====== EXCERPTED TEXT ======

Emergency Declared In Japanese Prefecture Hit By 2nd Wave Of Coronavirus Infections
Passersby wearing protective masks walk on a snow-covered street in Sapporo, Hokkaido, Japan, in late February during the first wave of the novel coronavirus. Now, officials have declared a new state of emergency as cases in Hokkaido spike.
by Scott Neuman (4-13-20)
Japan’s Hokkaido prefecture, which accounted for the country’s highest number of coronavirus infections as the pandemic initially swept through Asia, has seen a sudden uptick in cases, causing government officials there to declare a state of emergency less than a month after lifting a similar order.
The governor of Hokkaido, the country’s northernmost main island and the largest prefecture by size, made the announcement Sunday following nearly a week of double-digit increases in cases in the prefecture, according to Kyodo news service.
“We are facing a crisis of a second wave in the spread of (the coronavirus) infections,” Gov. Naomichi Suzuki told reporters in the capital, Sapporo.
The declaration, which falls under a law revised just last month in response to the pandemic, allows governors to issue stay-at-home directives to contain the spread of the virus.

======

__EXERCISE TASKS__.
(A) According to the article on the Hokkaido emergency, what led the governor to declare a new state of emergency?
(B) Pick up the article on Hokkaido's second-wave emergency right after its final sentence and carry it forward.

====== DATA EXTRACTS ======

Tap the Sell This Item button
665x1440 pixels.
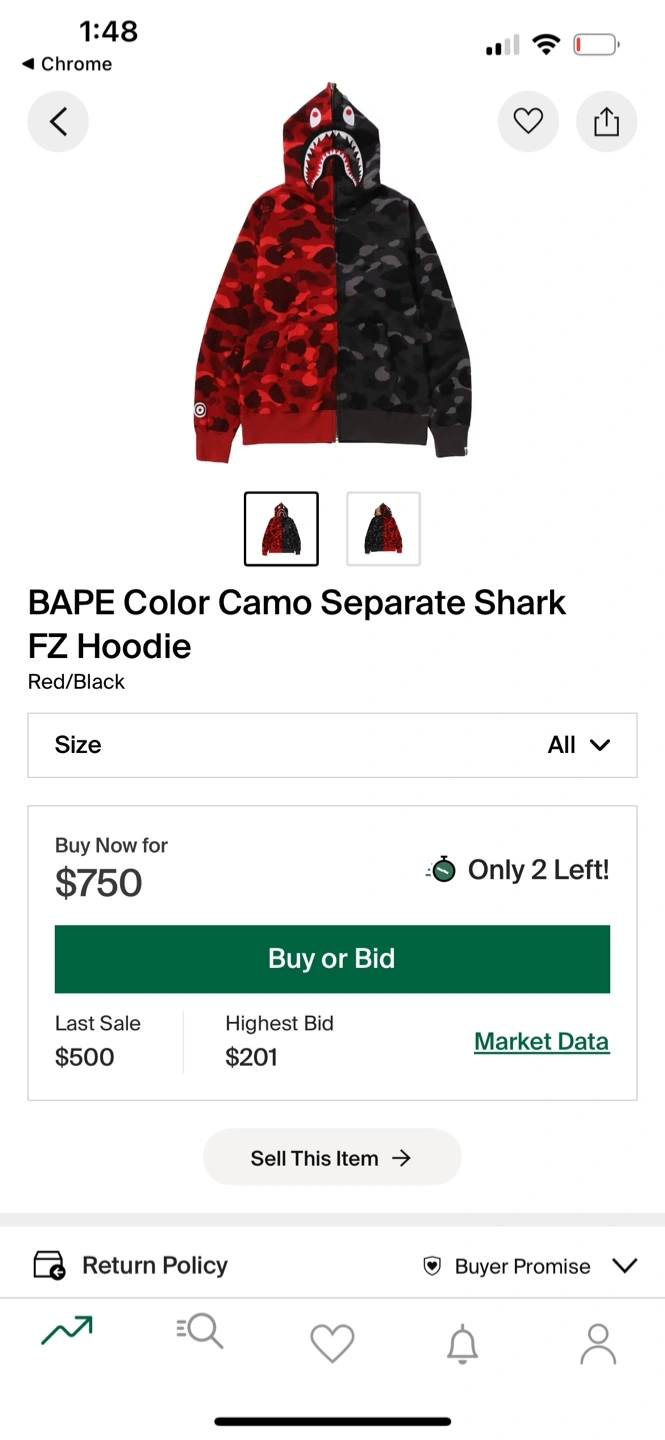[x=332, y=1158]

======
====== DATA EXTRACTS ======

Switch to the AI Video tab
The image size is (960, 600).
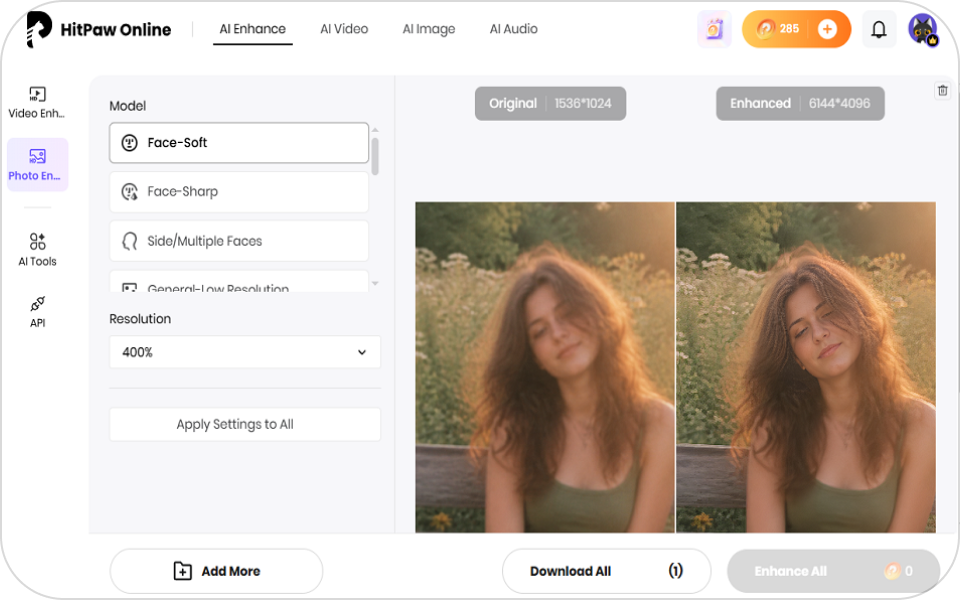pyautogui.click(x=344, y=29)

======

__ANSWERS PROVIDED__.
(A) The governor declared the emergency after nearly a week of double-digit daily increases in coronavirus cases in Hokkaido. Officials saw this sudden uptick as the start of a second wave of infections, less than a month after a similar order had been lifted.

(B)
Hokkaido declared a three-week state of emergency in February that was lifted on March 19. The prefecture had begun to reopen schools and was even allowing carefully orchestrated public gatherings.
But the latest order reverses all that, asking residents once again to refrain from nonessential trips outside their homes and closing prefectural primary and secondary schools until May 6.
The directive comes amid a resurgence in virus cases throughout the country that prompted Prime Minister Shinzo Abe last week to issue a state of emergency for several other prefectures, in and around the capital, Tokyo, and Osaka.
Officials reported 166 new cases in Tokyo on Sunday, bringing the total there to more than 2,000.